Mice pups conceived through in vitro fertilization (IVF) in laboratory settings exhibit slightly higher rates of DNA mutations compared to those conceived naturally, according to a recent study on artificial reproductive technologies. The research, published in the journal Genome Research, underscores the need to understand how fertility treatments might impact the DNA of offspring, although the findings cannot be directly applied to humans.
The study was led by Beth Dumont, a geneticist at The Jackson Laboratory. “What we are seeing is a true biological signal, but we cannot make an apples-to-apples comparison relative to what happens in a clinic. Still, the fact that we see this trend in mice does argue for additional research investigating this possibility in humans,” Dumont stated.
Comparative Analysis of Genetic Mutations
The research team conducted a comparative analysis of genome sequences from lab mice conceived naturally and those conceived through assisted reproductive technologies, including hormone treatments, IVF, and embryo transfer. The results showed that pups born through these fertility treatments had approximately 30% more new single-nucleotide variants, or minor changes in DNA sequences.

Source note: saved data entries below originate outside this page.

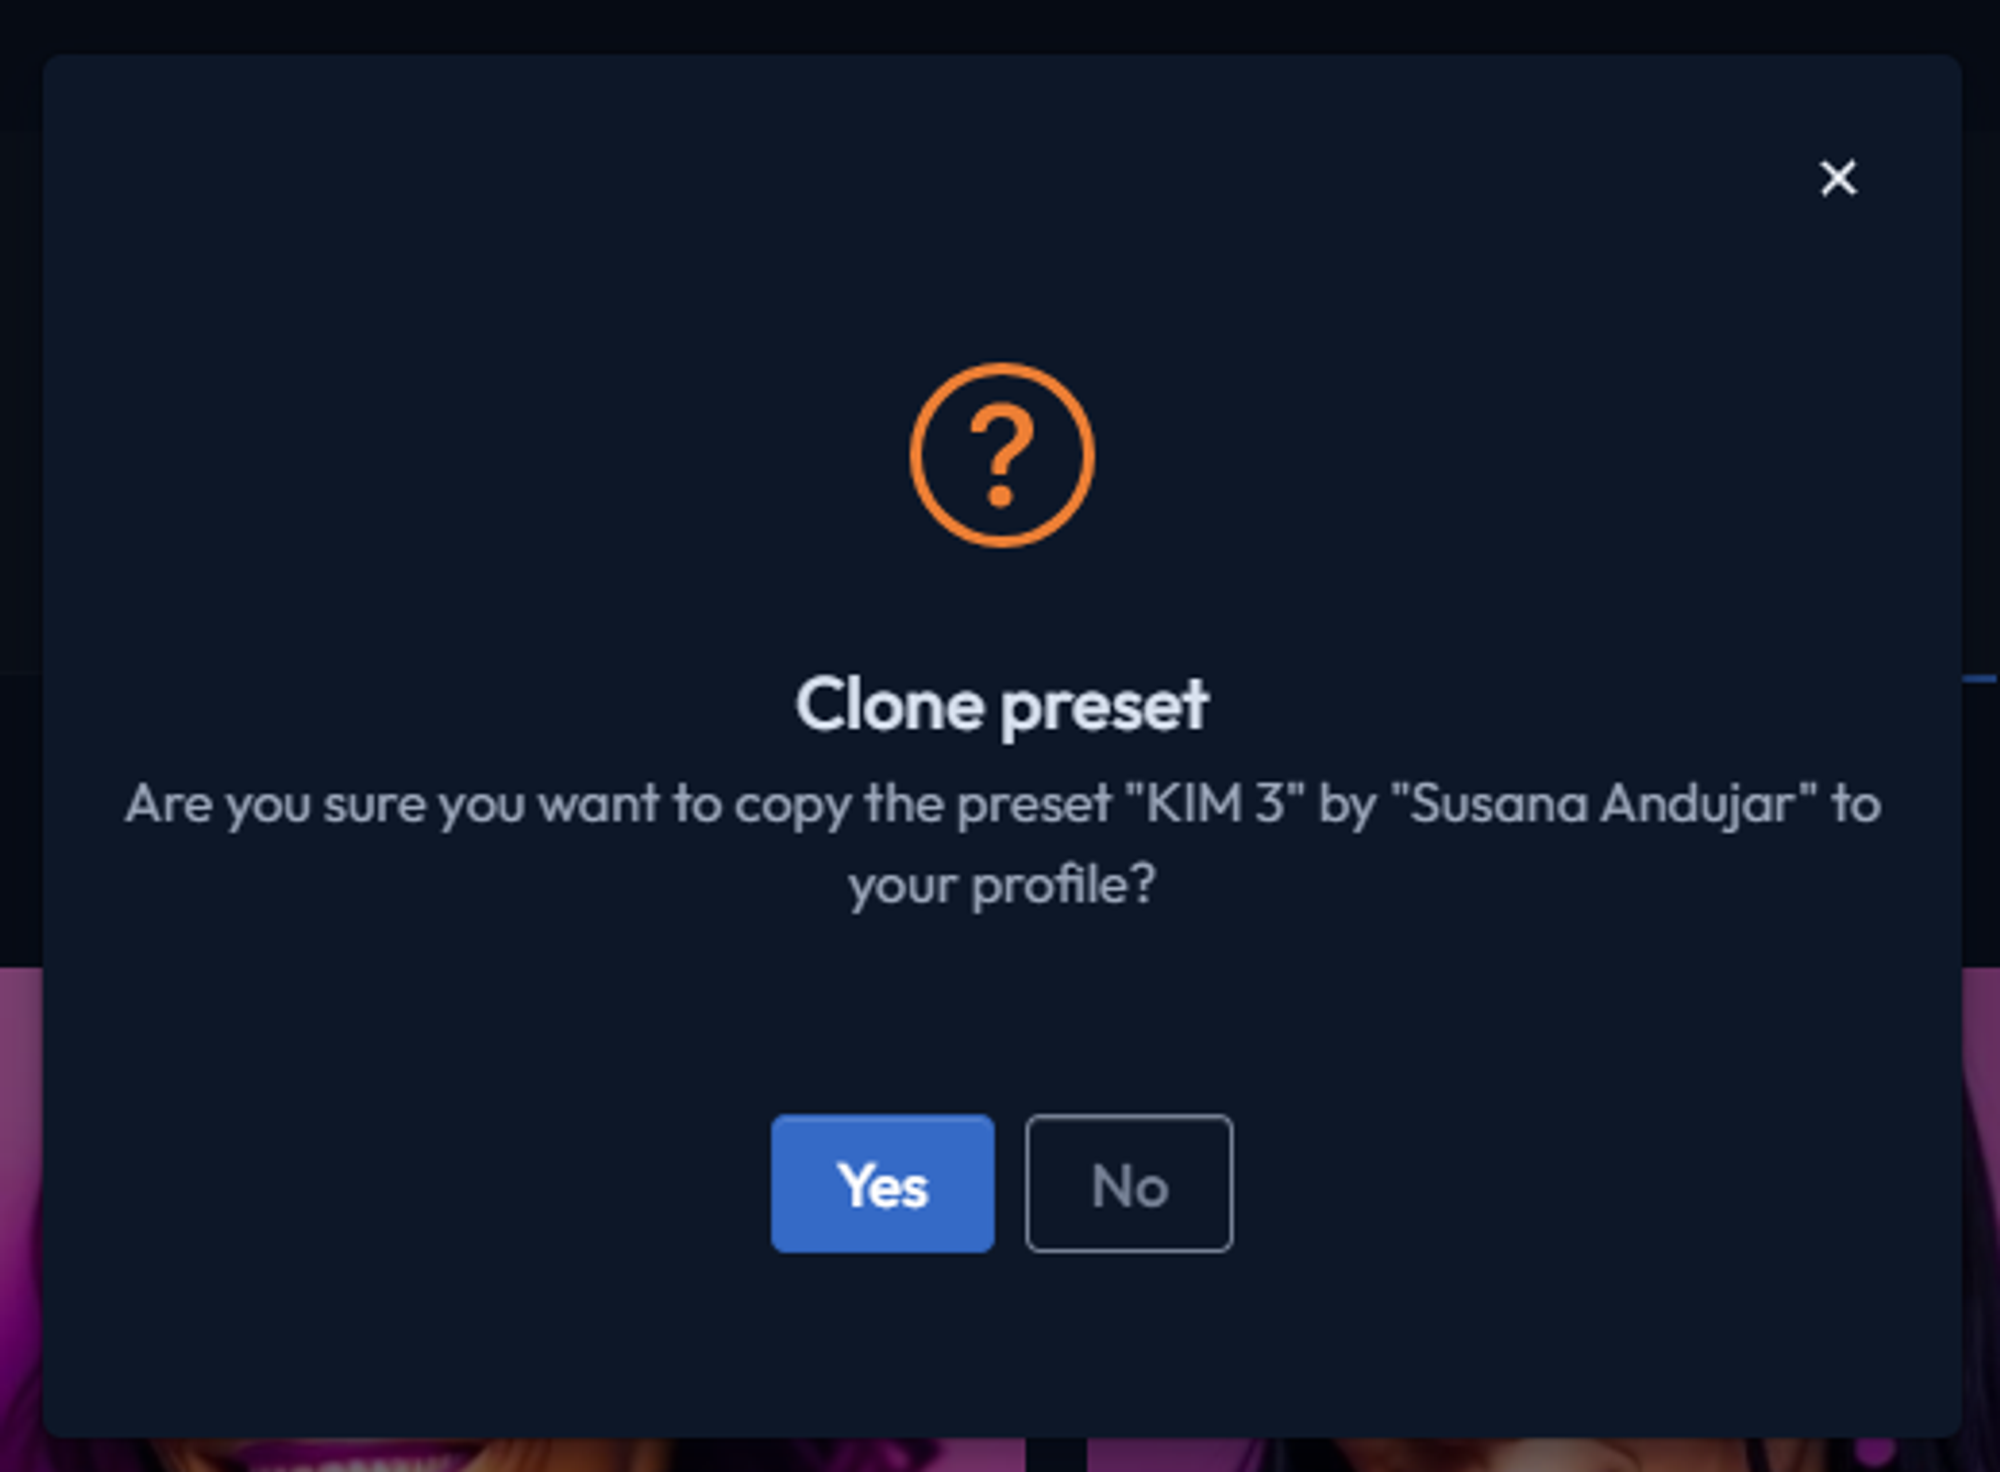The image size is (2000, 1472).
Task: Click the confirmation message text
Action: coord(1001,840)
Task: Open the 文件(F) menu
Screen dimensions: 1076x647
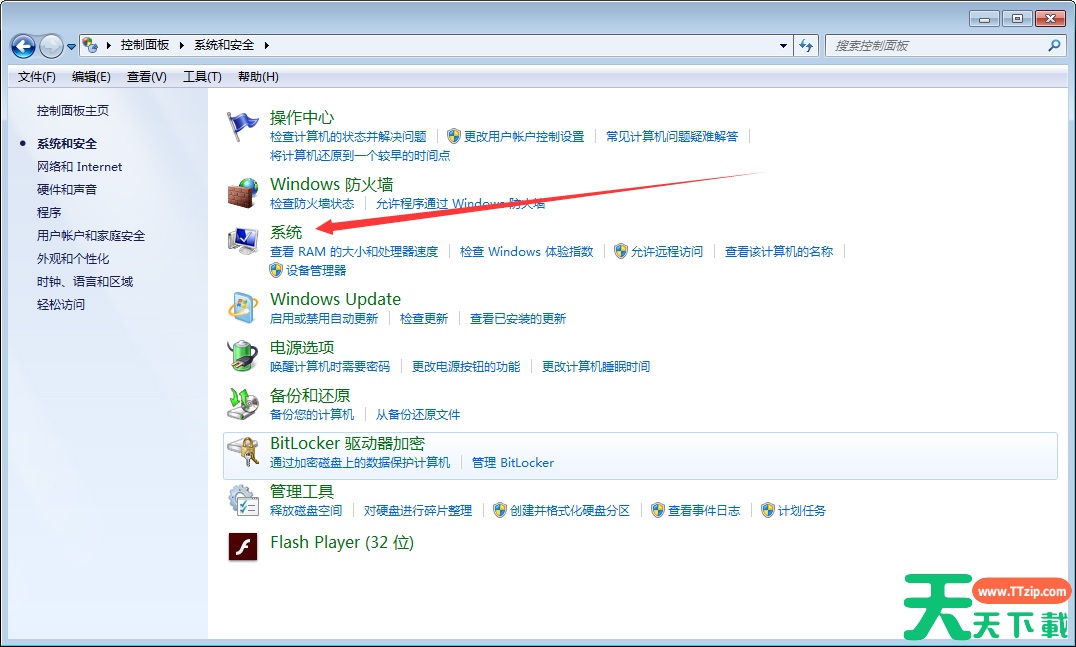Action: tap(37, 77)
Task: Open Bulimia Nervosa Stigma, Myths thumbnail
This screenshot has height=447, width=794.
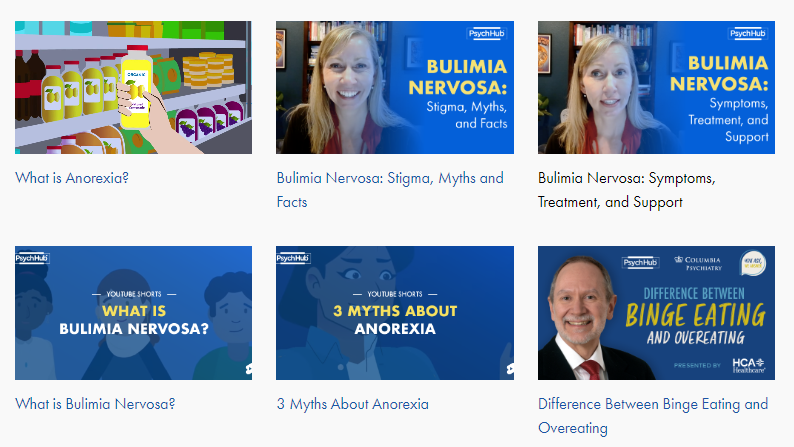Action: [x=394, y=87]
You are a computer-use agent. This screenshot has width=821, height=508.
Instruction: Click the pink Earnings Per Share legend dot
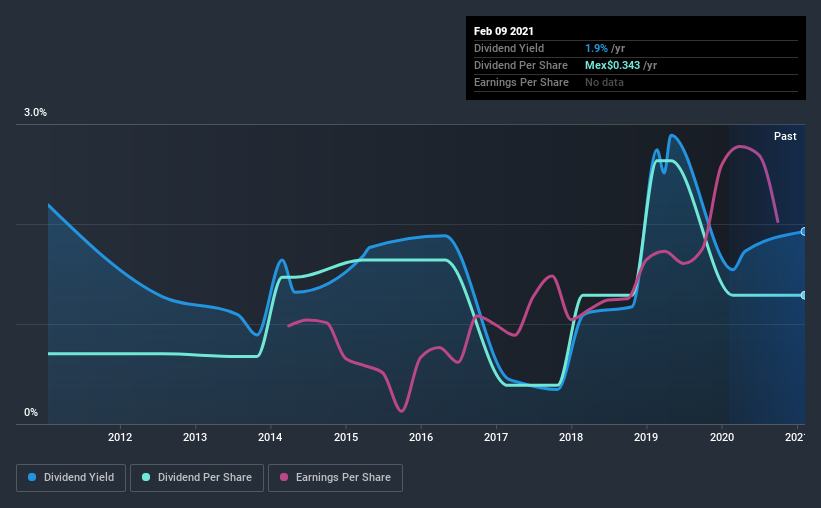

Nucleotides, the building blocks of DNA, are arranged in specific sequences that serve as instructions for cellular growth and function. Single-nucleotide variants represent genetic differences involving a change in just one DNA letter, which can occur during DNA replication. Despite the increase in mutation rates, the study suggests these mutations are unlikely to be harmful.
Scientists estimate that fewer than 2% of new mutations arising in a genome are deleterious or have an impact on an individual’s phenotype or disease susceptibility.
Implications of Increased Mutation Rates
The mutations observed in the study were distributed across the genome rather than concentrated in specific genes. The timing of these mutations in early embryos appeared similar between fertility-treated and natural groups, suggesting that while fertility treatments may increase the overall chance of new DNA changes, they do not affect the timing of these changes during development.
“Even though we see an increase in mutation rate, most of these mutations are peppered across the genome, and they are neutral mutations that have no impact overall on the organism’s phenotype,” Dumont explained. “Because it’s not a huge leap in mutation rate, the risk that any one of those new mutations would be deleterious is really, really small—almost negligible.”
Even with a 30% increase in new mutations, the absolute number of harmful new mutations per mouse remains low. For every 50 mice conceived with IVF, scientists expect roughly one additional harmful DNA change compared to natural conception. This effect is akin to the impact of a 30-week increase in the male parent’s age, a known factor in mutation rates among mammals.
Unraveling the Biological Mechanisms
The biological mechanisms behind these genetic changes remain unclear. Further research is necessary to determine whether the new mutations stem from a specific step in the IVF process or the combined effects of several steps. Hormone treatments that stimulate the ovaries, for instance, might contribute to these mutations since they push eggs to restart meiosis, a cell division stage prone to errors. Other factors, such as the physical handling of embryos or the chemical conditions of lab environments, could also play a role.
While the study does not confirm whether the same effects occur in humans, it raises important questions. Fertility procedures differ between mice and humans, and their reproductive biology varies significantly. For instance, mice do not menstruate, and humans undergoing IVF may encounter environmental factors that could have already influenced their genetics.
“Nothing in our study directly speaks to the potential of mutations in human IVF, but there have been associations in the literature suggesting some steps in IVF might induce genetic changes. That is clearly worth studying to ensure patients are maximally informed,” Dumont said.
The study’s authors include Laura Blanco-Berdugo and Alexis Garretson of The Jackson Laboratory. The research received support from start-up funds provided by The Jackson Laboratory and a Maximizing Investigators’ Research Award from The National Institute of General Medical Sciences (R35 GM133415).
The findings highlight the need for continued exploration into the genetic implications of fertility treatments, not only in mice but potentially in humans as well. As artificial reproductive technologies advance, understanding their impact on genetic integrity remains a critical area of study.